DIRECTIVE
Please reproduce, word for word, the part of the listing that opens with the line containing "Click XGP Premium in Winter Burrow row" and closes with the line containing "pyautogui.click(x=61, y=207)", both lines included. Leave the pictures out of your answer.

(Word and element location data)
## start

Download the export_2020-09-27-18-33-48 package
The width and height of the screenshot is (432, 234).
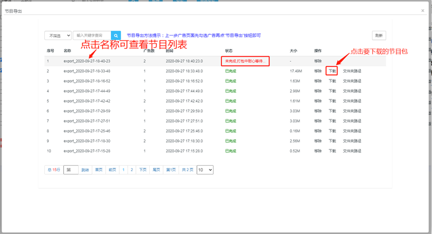coord(332,71)
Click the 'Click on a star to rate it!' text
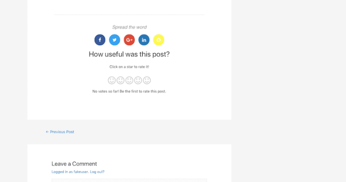Image resolution: width=346 pixels, height=182 pixels. tap(129, 67)
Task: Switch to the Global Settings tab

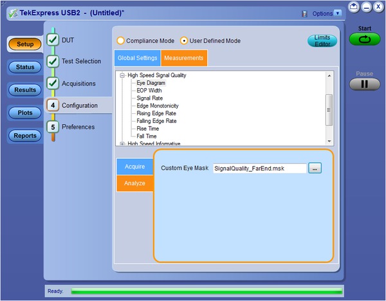Action: pyautogui.click(x=137, y=59)
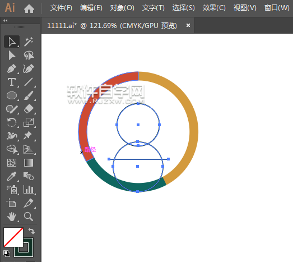Choose the Pen tool
The image size is (293, 262).
(12, 68)
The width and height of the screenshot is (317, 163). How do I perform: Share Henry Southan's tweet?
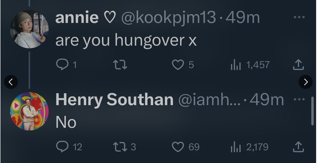click(x=299, y=147)
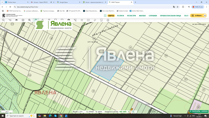209x118 pixels.
Task: Select the zoom-in magnifier tool
Action: 29,20
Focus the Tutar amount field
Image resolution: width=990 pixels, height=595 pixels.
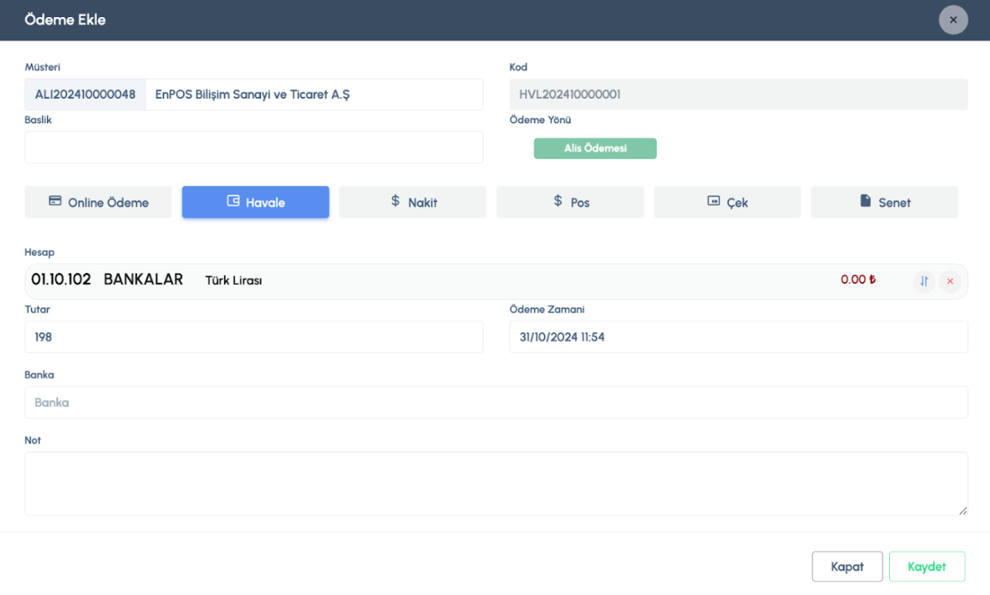pyautogui.click(x=254, y=338)
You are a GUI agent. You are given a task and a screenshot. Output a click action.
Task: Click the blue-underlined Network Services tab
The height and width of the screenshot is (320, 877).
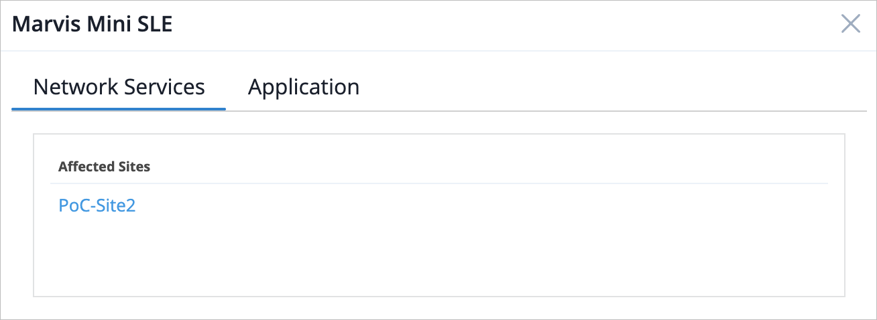[119, 87]
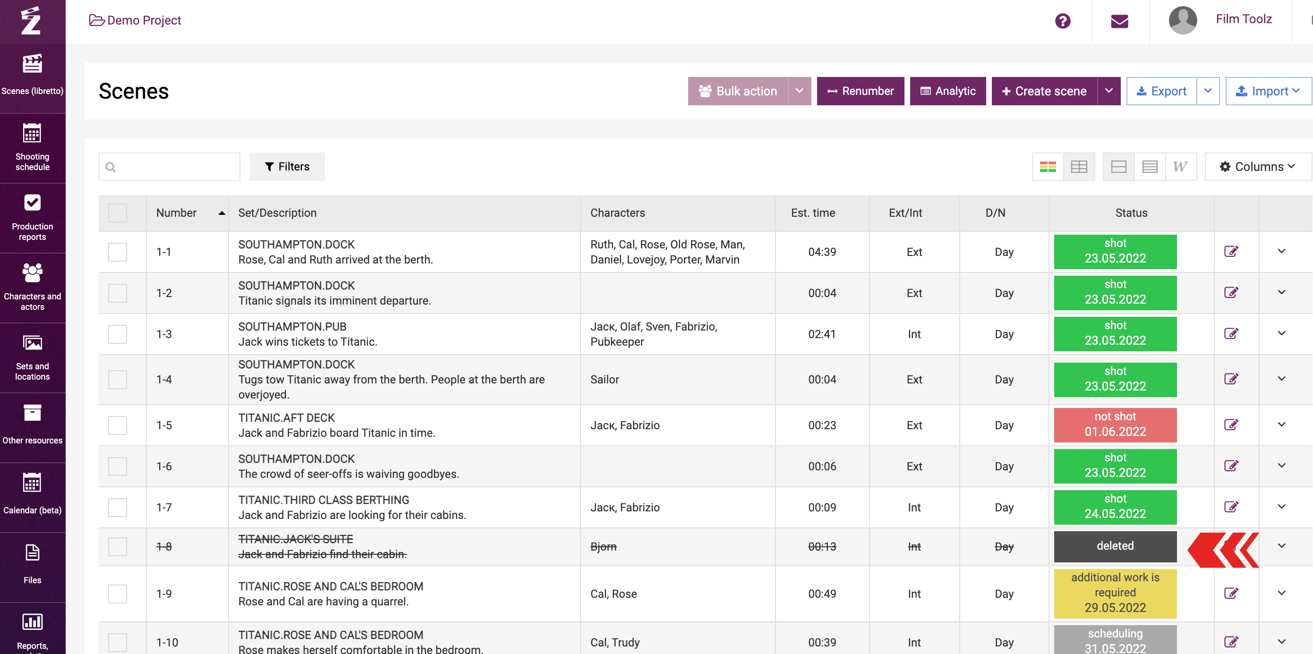The image size is (1313, 654).
Task: Click edit icon for scene 1-5
Action: pos(1230,425)
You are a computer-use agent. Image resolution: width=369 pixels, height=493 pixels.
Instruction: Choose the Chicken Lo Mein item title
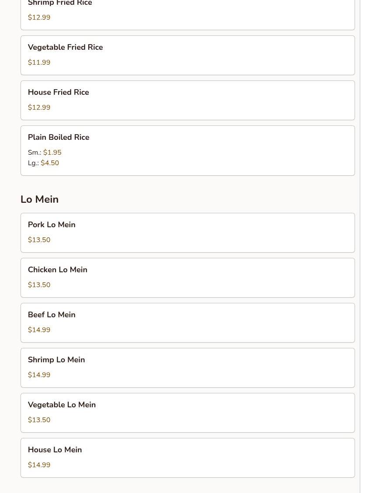click(x=57, y=270)
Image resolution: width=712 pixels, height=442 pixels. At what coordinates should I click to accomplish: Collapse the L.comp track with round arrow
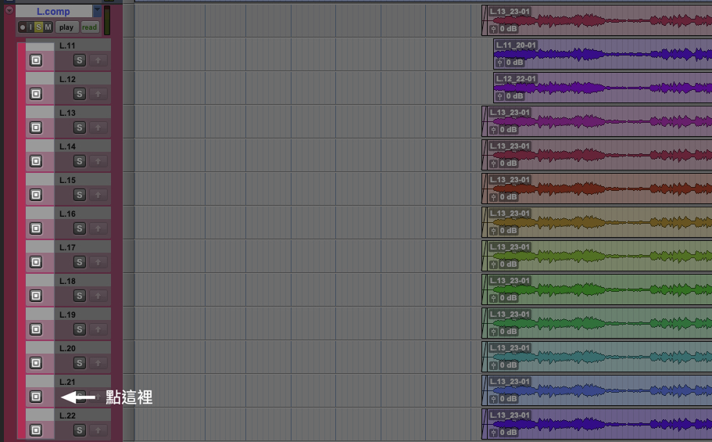(9, 11)
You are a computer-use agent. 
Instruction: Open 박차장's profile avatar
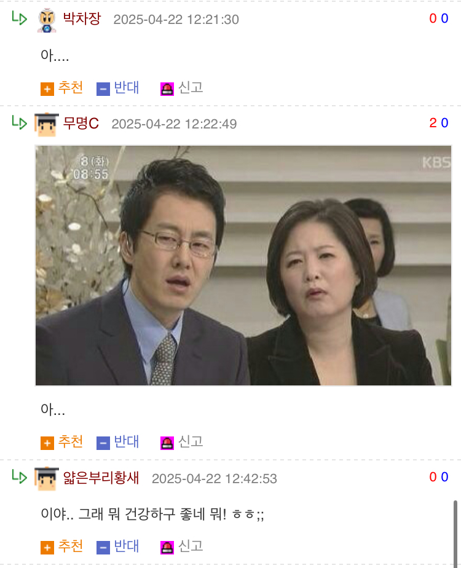pyautogui.click(x=47, y=21)
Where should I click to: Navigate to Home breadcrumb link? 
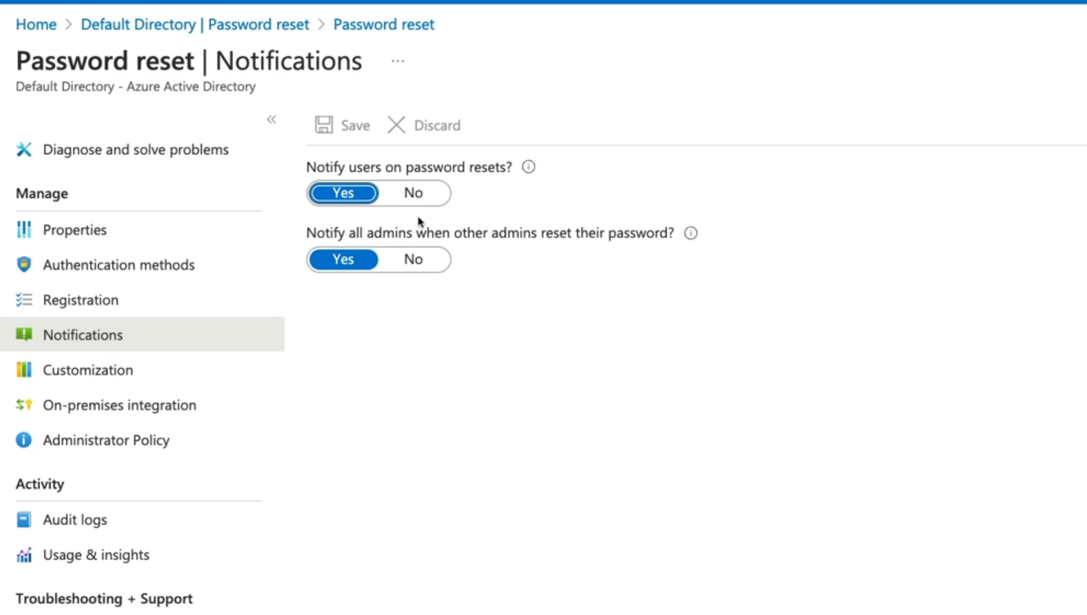click(36, 24)
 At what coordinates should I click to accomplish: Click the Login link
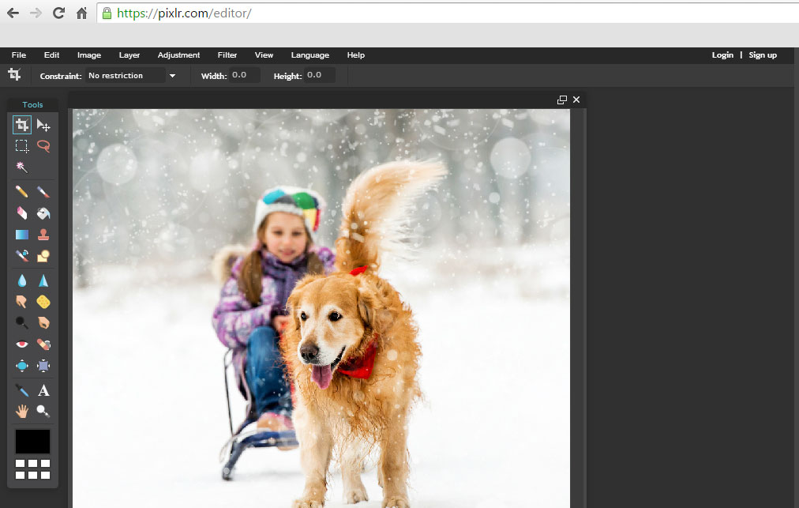point(722,55)
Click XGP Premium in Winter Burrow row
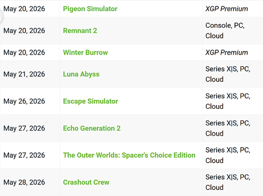This screenshot has height=196, width=263. coord(227,53)
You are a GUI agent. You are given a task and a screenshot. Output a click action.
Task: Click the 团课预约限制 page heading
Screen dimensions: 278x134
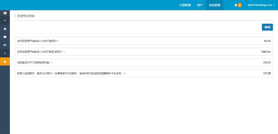[26, 16]
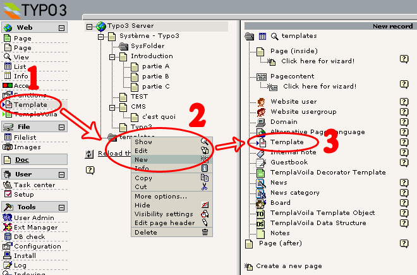Collapse the Tools module section

pyautogui.click(x=61, y=207)
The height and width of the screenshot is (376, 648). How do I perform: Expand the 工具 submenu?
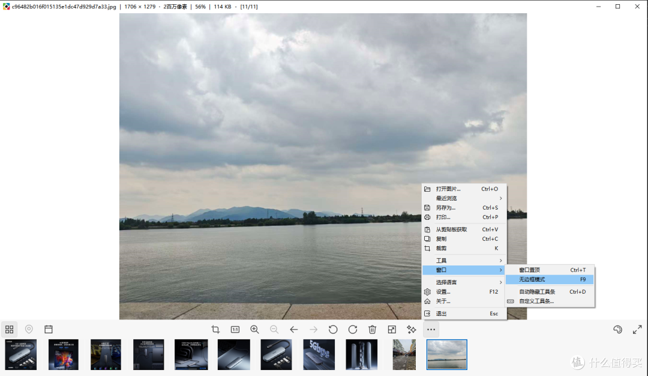click(x=464, y=261)
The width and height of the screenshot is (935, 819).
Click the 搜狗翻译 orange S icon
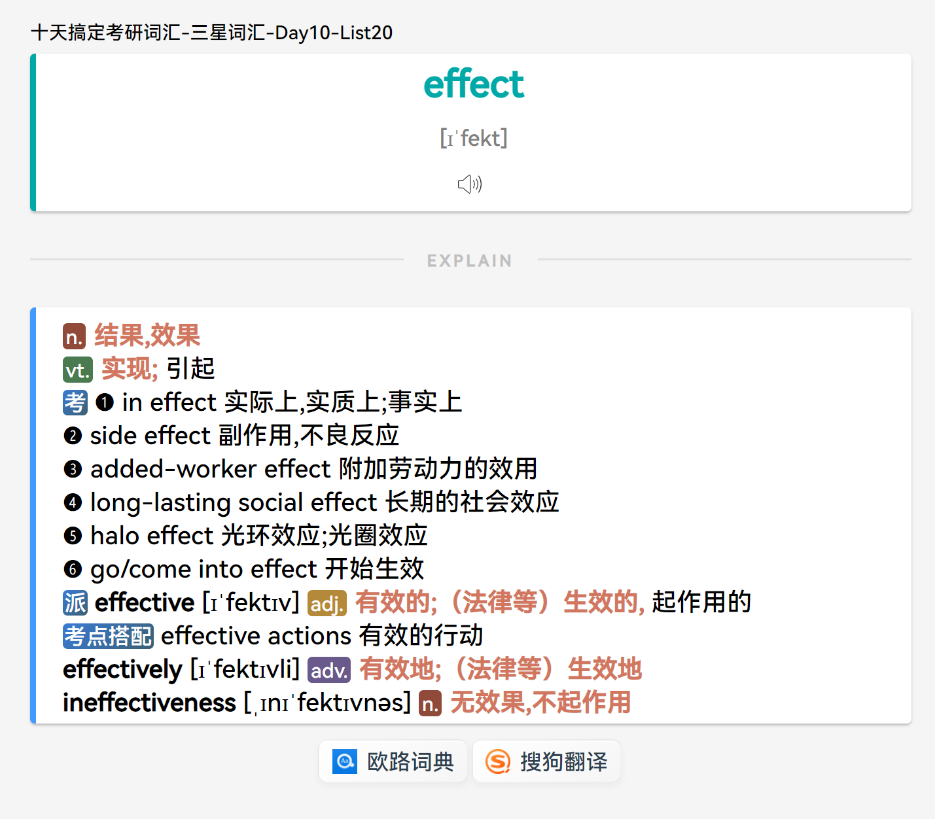498,761

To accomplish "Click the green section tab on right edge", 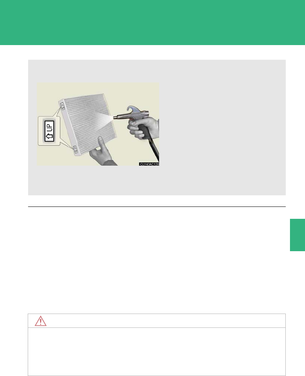I will 297,235.
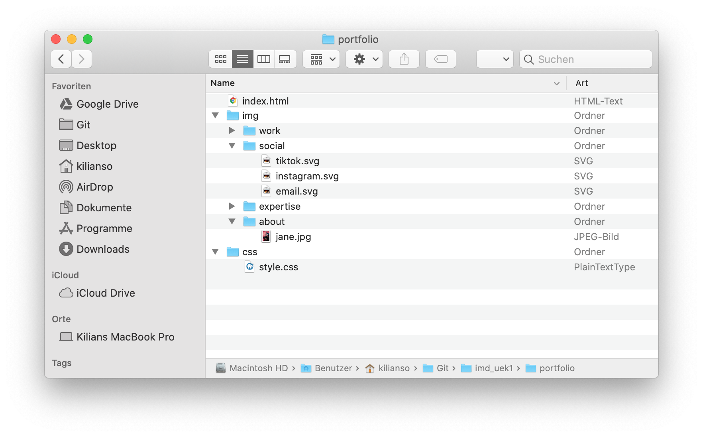This screenshot has height=437, width=703.
Task: Expand the expertise folder disclosure triangle
Action: tap(232, 207)
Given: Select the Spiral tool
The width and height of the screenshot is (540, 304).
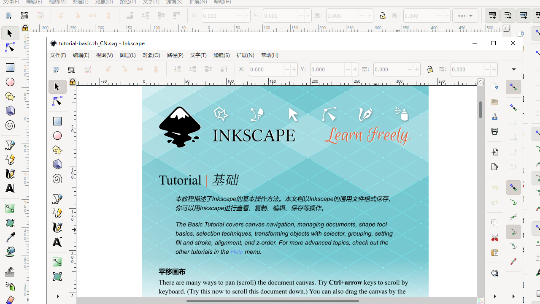Looking at the screenshot, I should tap(57, 179).
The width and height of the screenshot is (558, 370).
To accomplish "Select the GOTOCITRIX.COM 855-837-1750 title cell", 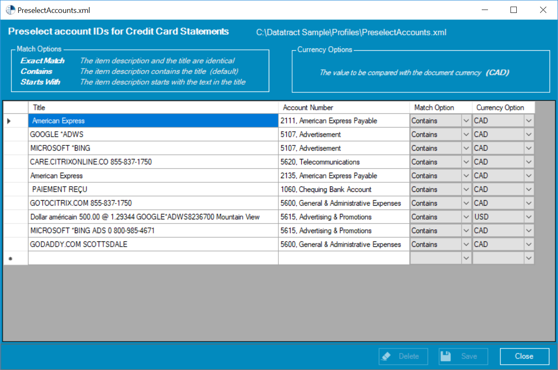I will (153, 203).
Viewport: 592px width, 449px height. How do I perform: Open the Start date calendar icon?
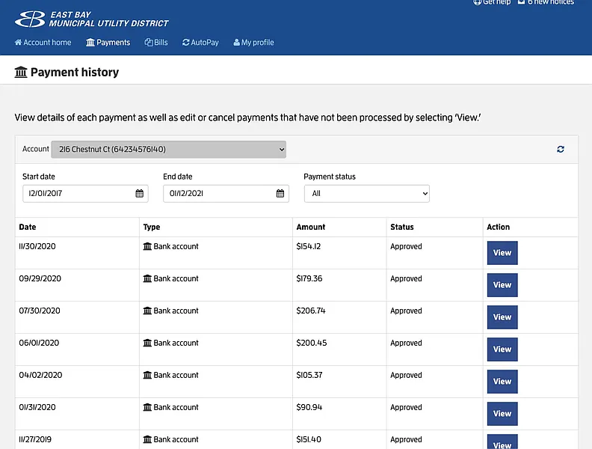[x=140, y=193]
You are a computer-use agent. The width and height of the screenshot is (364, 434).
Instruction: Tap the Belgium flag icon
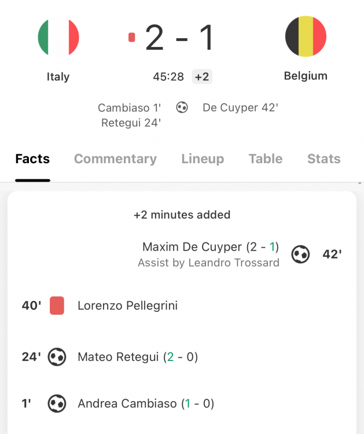[x=306, y=37]
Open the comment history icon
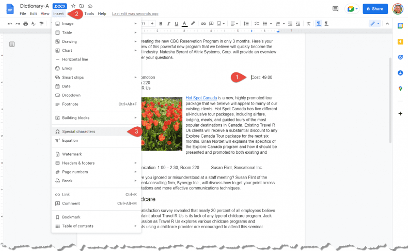Viewport: 408px width, 251px height. [335, 9]
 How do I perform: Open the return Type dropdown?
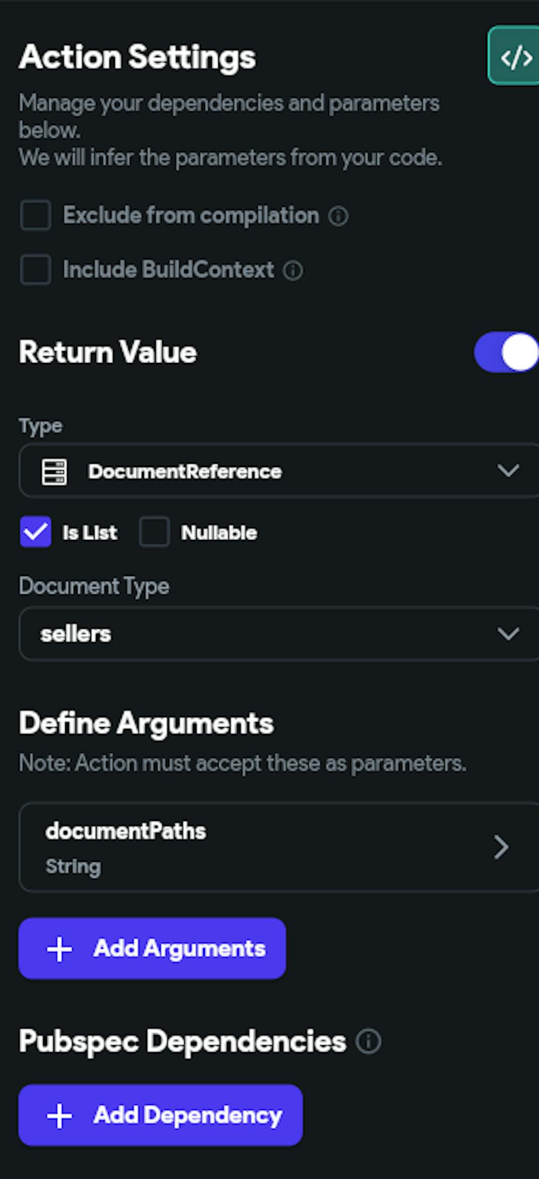point(270,471)
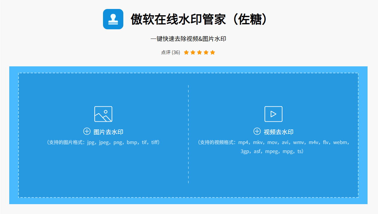This screenshot has width=378, height=214.
Task: Click the stamp icon in the app logo badge
Action: [113, 19]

## end

TASK RESULT
Click XGP Premium in Winter Burrow row
This screenshot has height=196, width=263. coord(227,53)
You are a GUI agent. You are given a task and a screenshot. Output a click action.
Task: Click the 团课预约限制 page heading
Screen dimensions: 278x134
[26, 16]
Collapse the Tools module section

pyautogui.click(x=61, y=207)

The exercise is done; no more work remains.